╭─ RECORDS PROVIDED

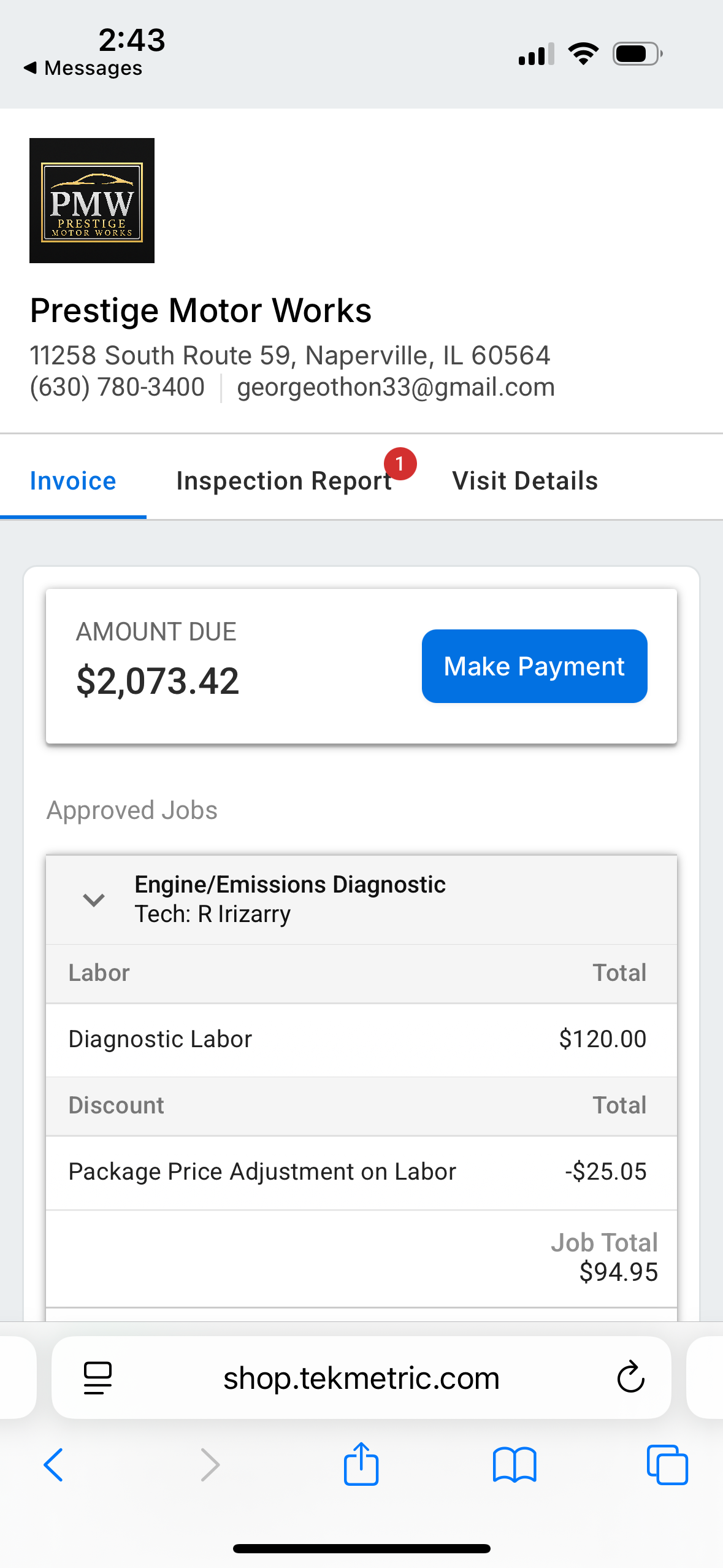Tap the red notification badge on Inspection Report
This screenshot has width=723, height=1568.
(400, 463)
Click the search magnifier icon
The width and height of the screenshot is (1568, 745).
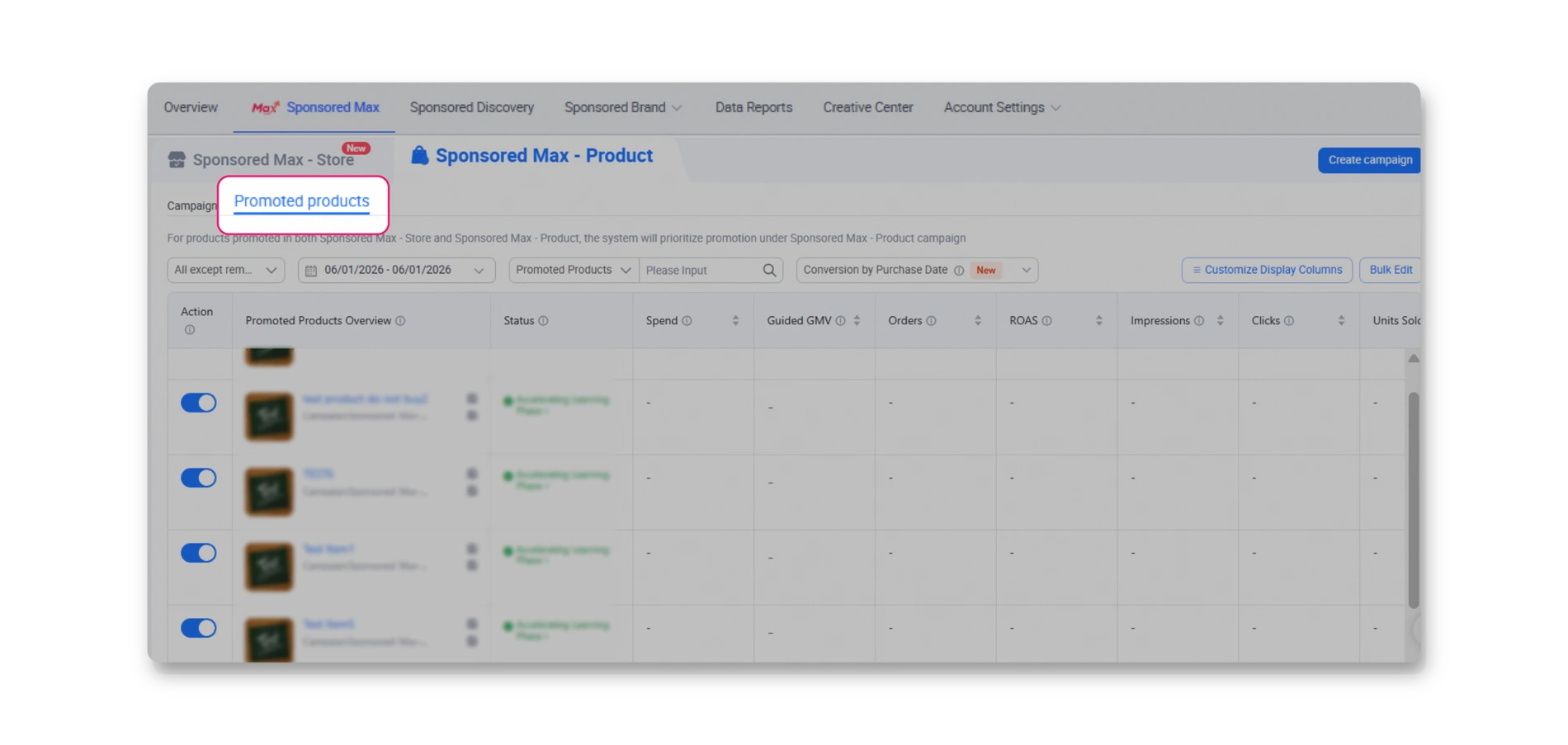[769, 270]
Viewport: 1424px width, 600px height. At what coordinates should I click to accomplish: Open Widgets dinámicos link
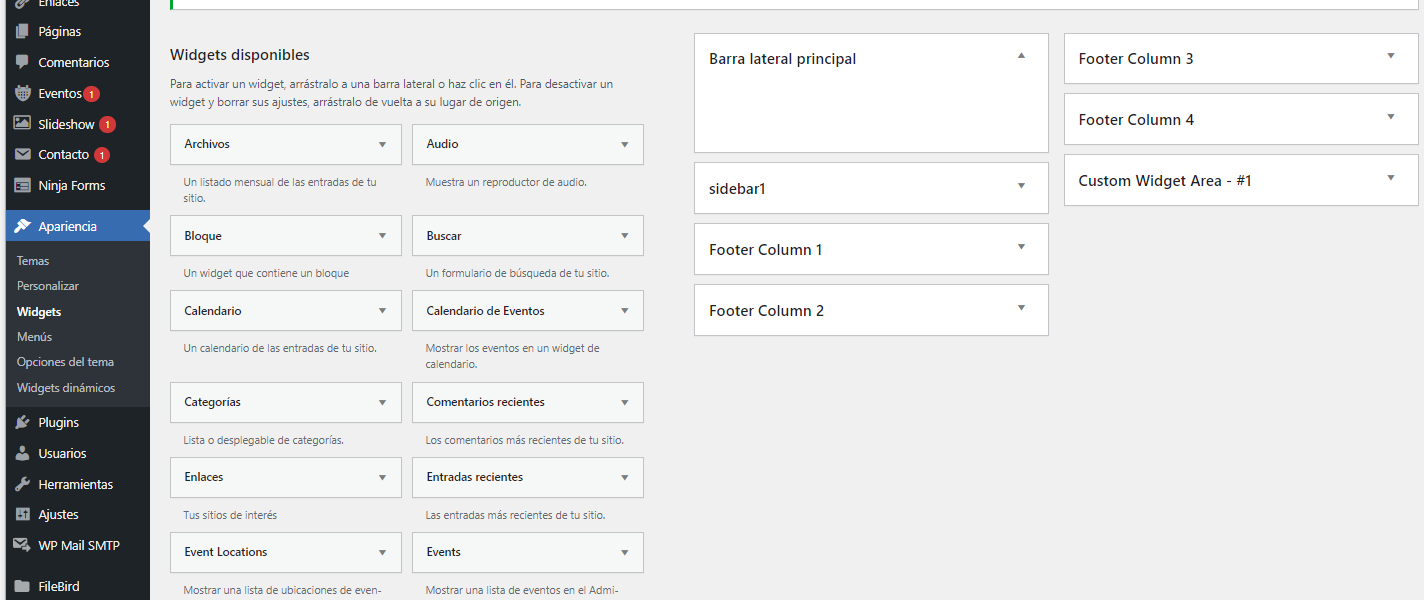tap(66, 388)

╰─

▶ _SET PROBLEM_
Write out the lines of each item above exactly as they appear, without the pictures.

▶ _ANSWER TO THE PROBLEM_
Tap the red notification badge on Inspection Report
This screenshot has width=723, height=1568.
(400, 463)
Click the search magnifier icon
The width and height of the screenshot is (1568, 745).
[769, 270]
Viewport: 1424px width, 600px height. At what coordinates should I click to accomplish: Open Widgets dinámicos link
tap(66, 388)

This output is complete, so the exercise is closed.